Reflections on TJ and Judicial Education
It is almost a year now since I have returned to the bench and have been the magistrate for the East Kimberley region of Western Australia. Yes, comprehensive law, therapeutic jurisprudence and non-adversarial justice have extended even to the remotest regions. My time for blogging has been limited, with the extensive circuit commitments that I have. But I have a short period now before I go on leave during which I can put thoughts to computer (and Internet).
I have been fortunate so far this year to have been involved in two programs on the application of therapeutic jurisprudence to judging: the Solution-Focused Judging program conducted in Melbourne by the National Judicial College of Australia---it took me a full day of air travel to get there from Kununurra---and an online course on judging in problem-solving courts organised by the National Judicial Institute of Canada, the National Judicial College of Australia, the Center for Court Innovation and others.

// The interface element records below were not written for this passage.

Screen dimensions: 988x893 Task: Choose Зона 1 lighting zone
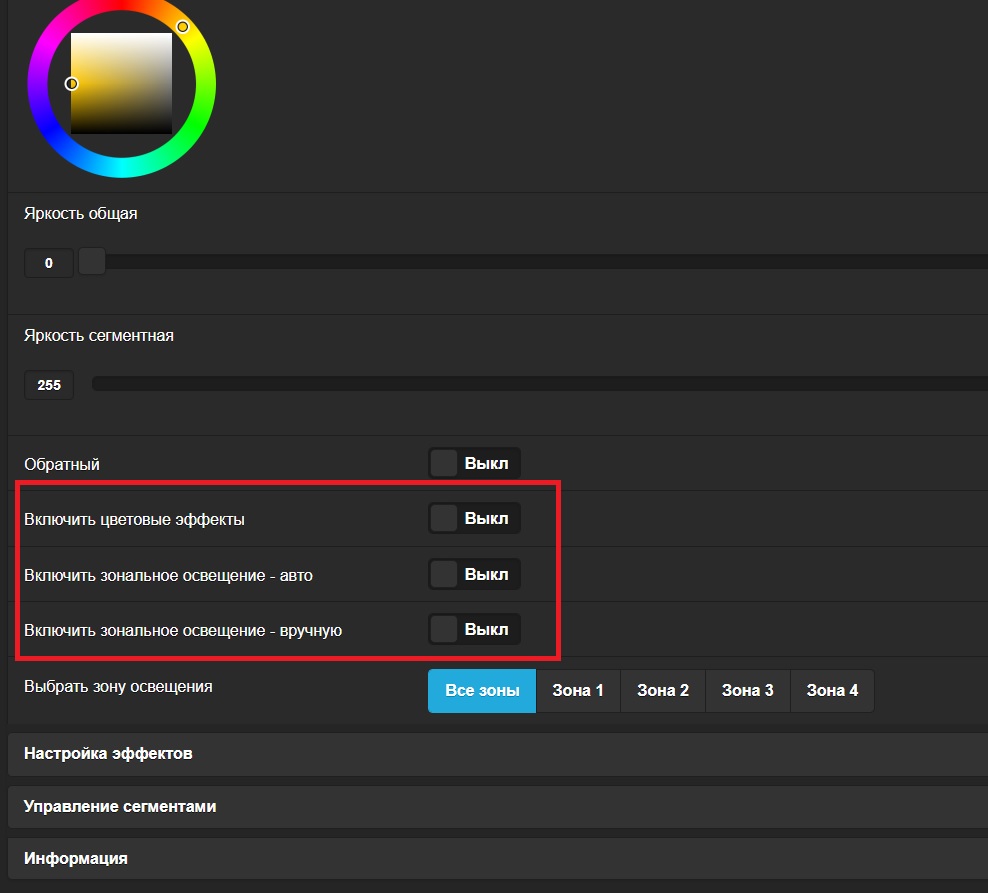point(578,691)
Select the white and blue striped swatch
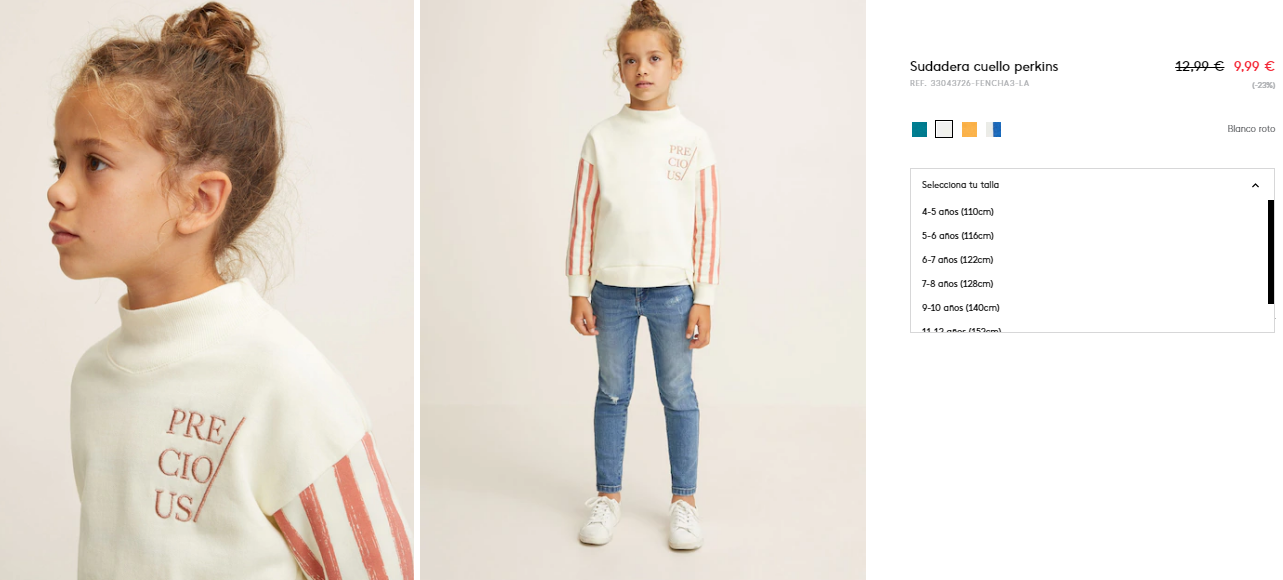The width and height of the screenshot is (1283, 580). [994, 129]
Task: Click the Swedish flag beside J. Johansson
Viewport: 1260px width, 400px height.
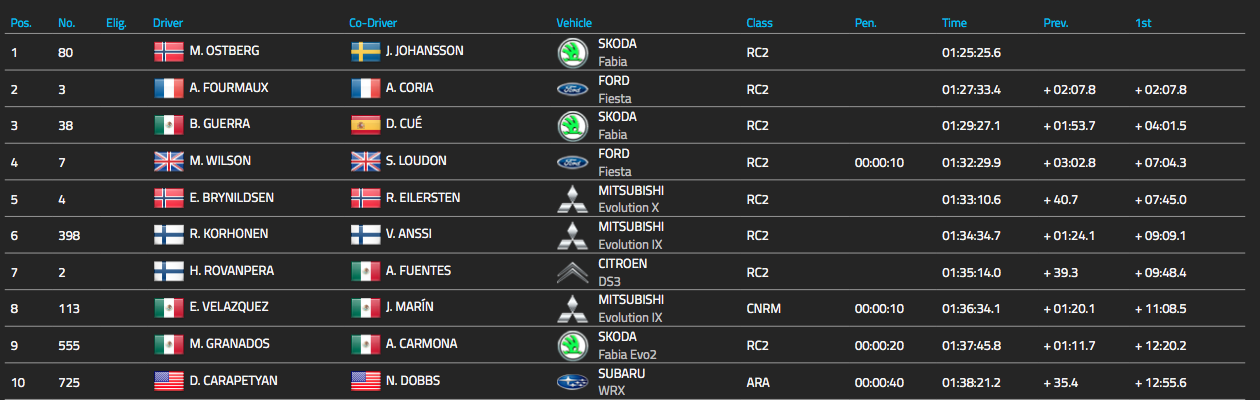Action: pyautogui.click(x=366, y=52)
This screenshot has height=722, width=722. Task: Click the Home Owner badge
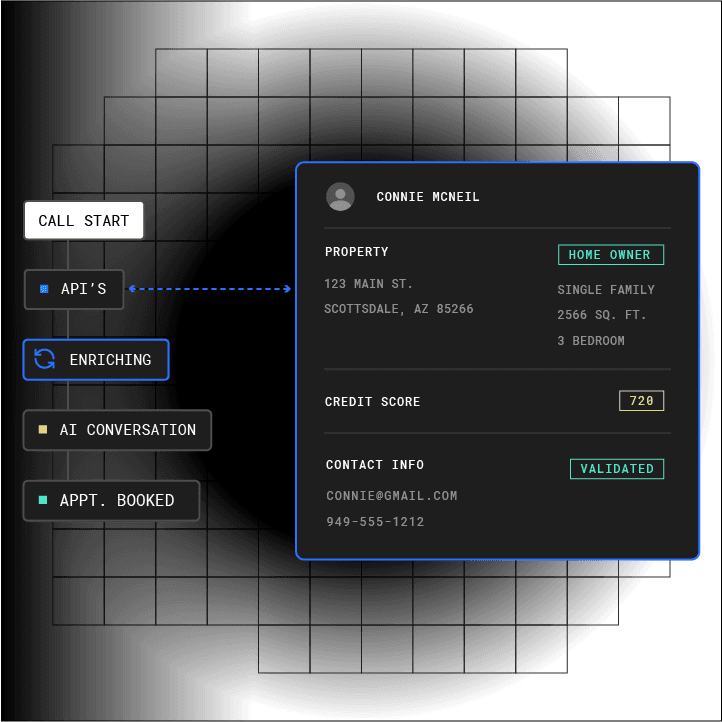coord(610,255)
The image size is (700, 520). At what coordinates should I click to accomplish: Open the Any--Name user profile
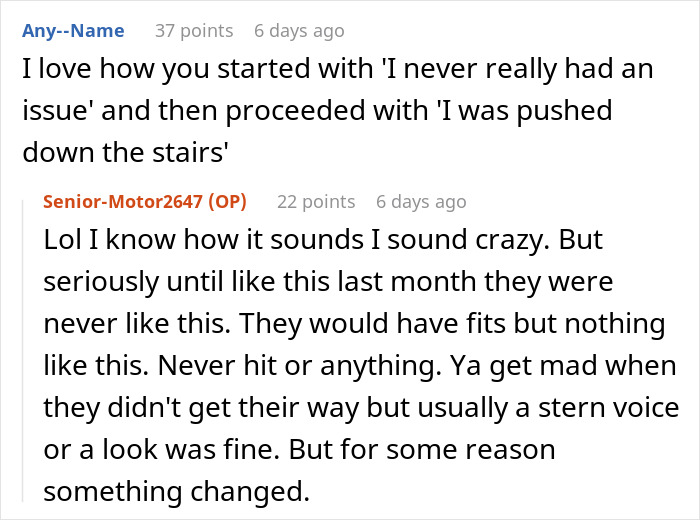pos(72,30)
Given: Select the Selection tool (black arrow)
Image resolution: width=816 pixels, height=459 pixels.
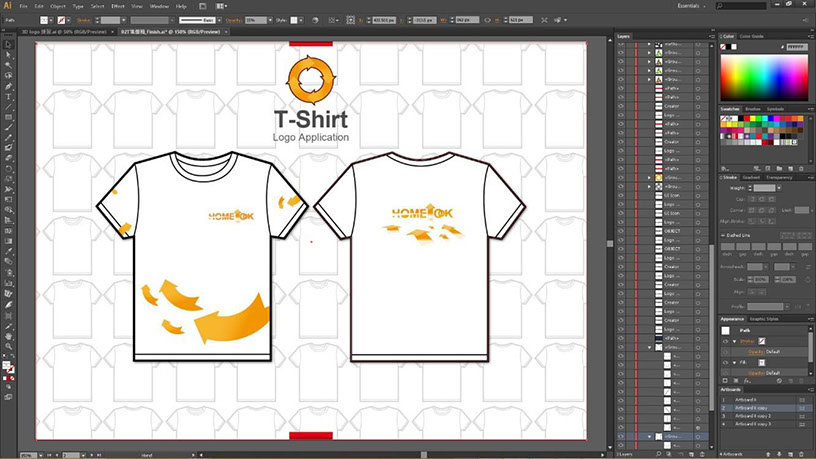Looking at the screenshot, I should pyautogui.click(x=7, y=43).

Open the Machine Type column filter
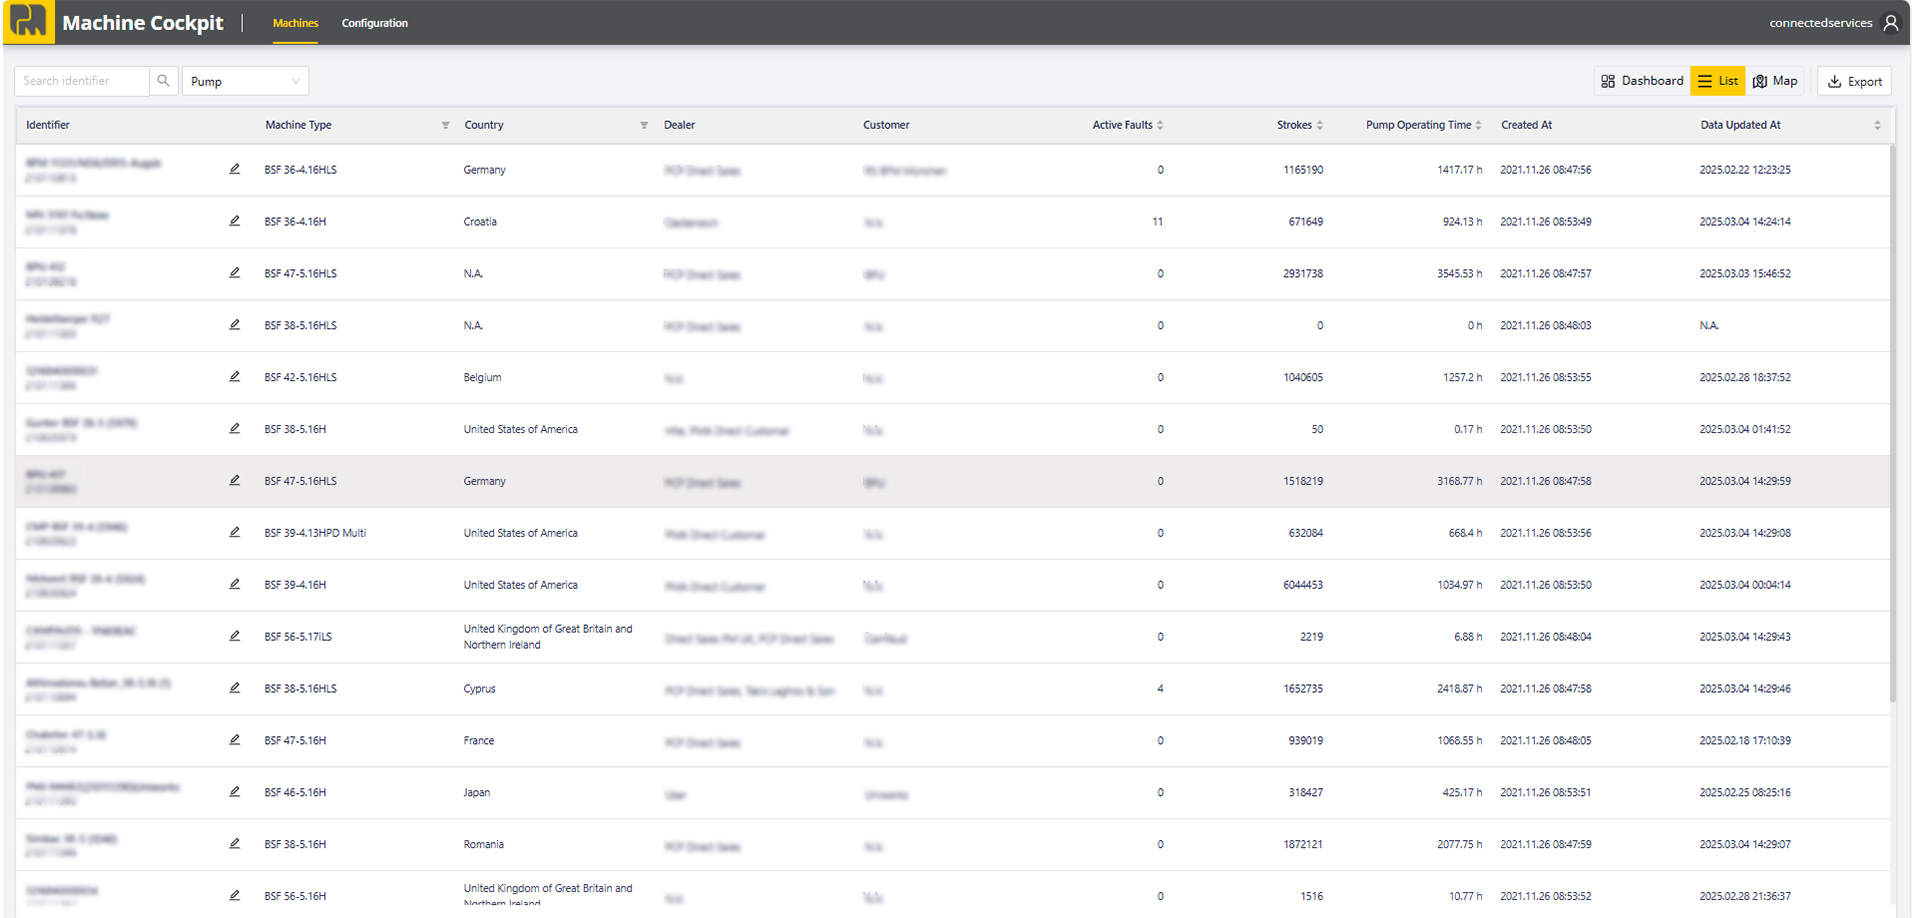445,125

These programs brought home to me the inroads that therapeutic jurisprudence principles are making into judicial practice and judicial education. The online program enabled judicial officers from Australia, Canada, New Zealand and the US, including Puerto Rico and others (such as TJ founder David Wexler and psychologist and TJ scholar Astrid Birgden), to exchange insights and techniques of practice in this important area. Even though there are distinct differences between jurisdictions, insights and techniques can in many cases be adapted for use in multiple jurisdictions.
I was able to access the course and contribute both from my chambers in Kununurra and my chambers on circuit in Halls Creek (which is about 359 km south of Kununurra). It made me feel less remote from the world!
In Australia, the preference amongst the judiciary now is to use the term ‘solution-focused judging’ rather than ‘problem-solving judging’ for two reasons: ‘solution-focused’ is an expression more directed to the positive and it also does not imply that the court is responsible for solving people’s problems but rather has a role as a facilitator, empowering people with the assistance of professionals to resolve underlying issues contributing to their legal problem. It is an approach to judging grounded in therapeutic jurisprudence, which values the therapeutic and the autonomy of the individual, amongst other justice system values.
The course in May was very popular and is set to be an ongoing program of the National Judicial College of Australia. We were fortunate to have the Chief Justice of Western Australia, Wayne Martin to open the conference, to have that great pioneer of drug courts, Peggy Fulton Hora to speak at the conference, to have other great presenters such as Astrid Birgden and to have pioneering Australian judicial officers also participating. The course, held over two days, was packed with useful information.
So these are important and inspiring developments in judicial education and practice and TJ and, I think, indicate some future directions in judicial education. The ongoing challenge for judicial education and the application of therapeutic jurisprudence in Australia is to penetrate beyond the magistrate’s court level to the intermediate court (District or County Court) and higher court (Supreme Court) levels. There are some promising signs in this direction but more work needs to be done for TJ practice to be seen to be an important component of judging in these courts.